◆ To do ◆
Reproduce all of the material below, requests included, shifting every coordinate in the answers by -41. Leave the pictures out.

◆ Dataset rows ◆
<<<<

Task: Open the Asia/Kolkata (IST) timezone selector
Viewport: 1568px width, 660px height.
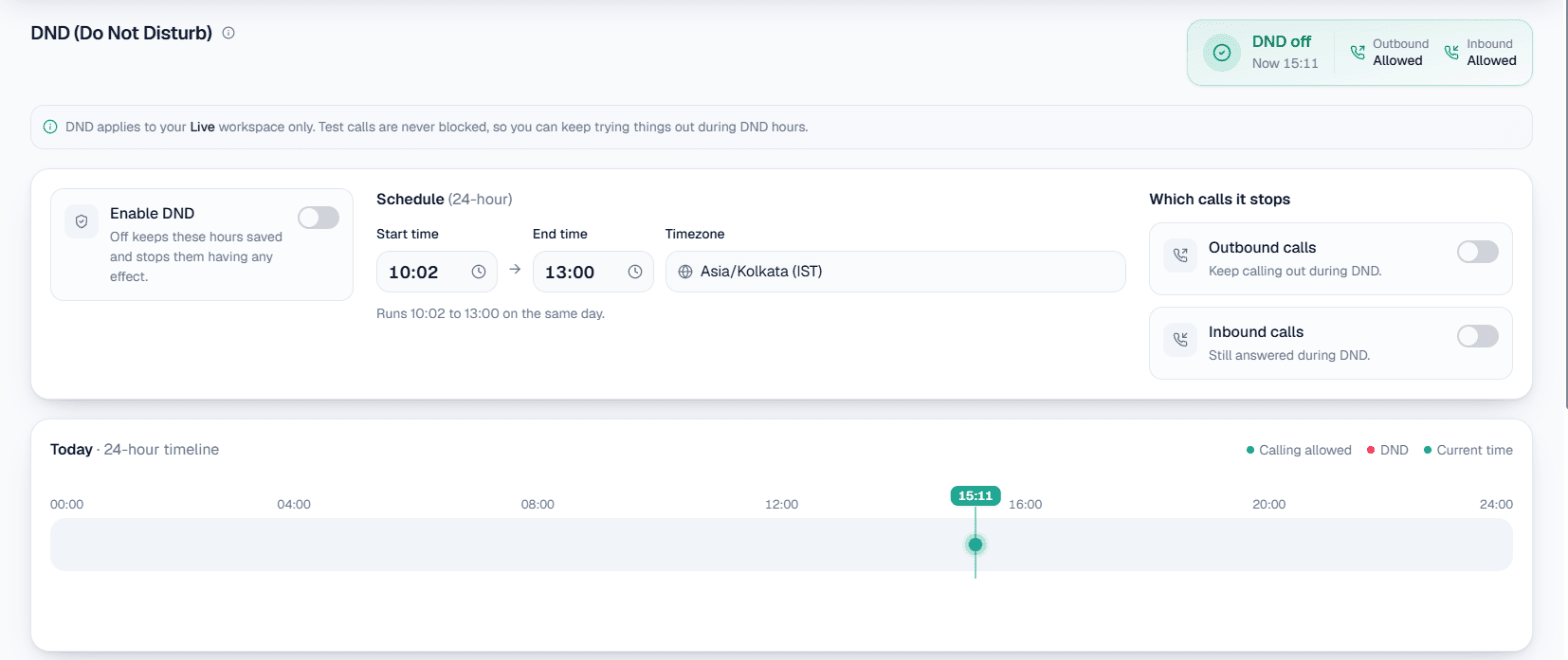Action: tap(895, 272)
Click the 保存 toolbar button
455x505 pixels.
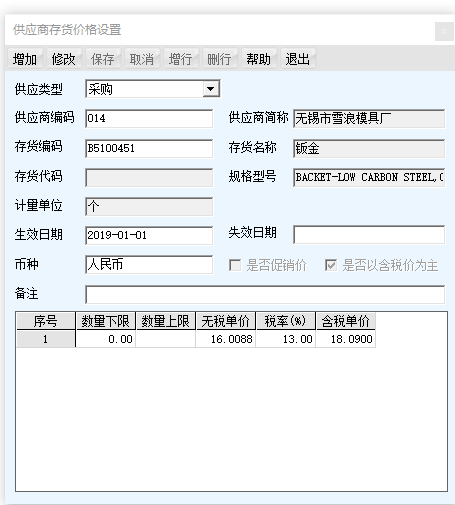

>>>>

◆ Exercise output ◆
Task: Open the Asia/Kolkata (IST) timezone selector
Viewport: 1568px width, 660px height.
Action: tap(854, 231)
Click the 保存 toolbar button
455x505 pixels.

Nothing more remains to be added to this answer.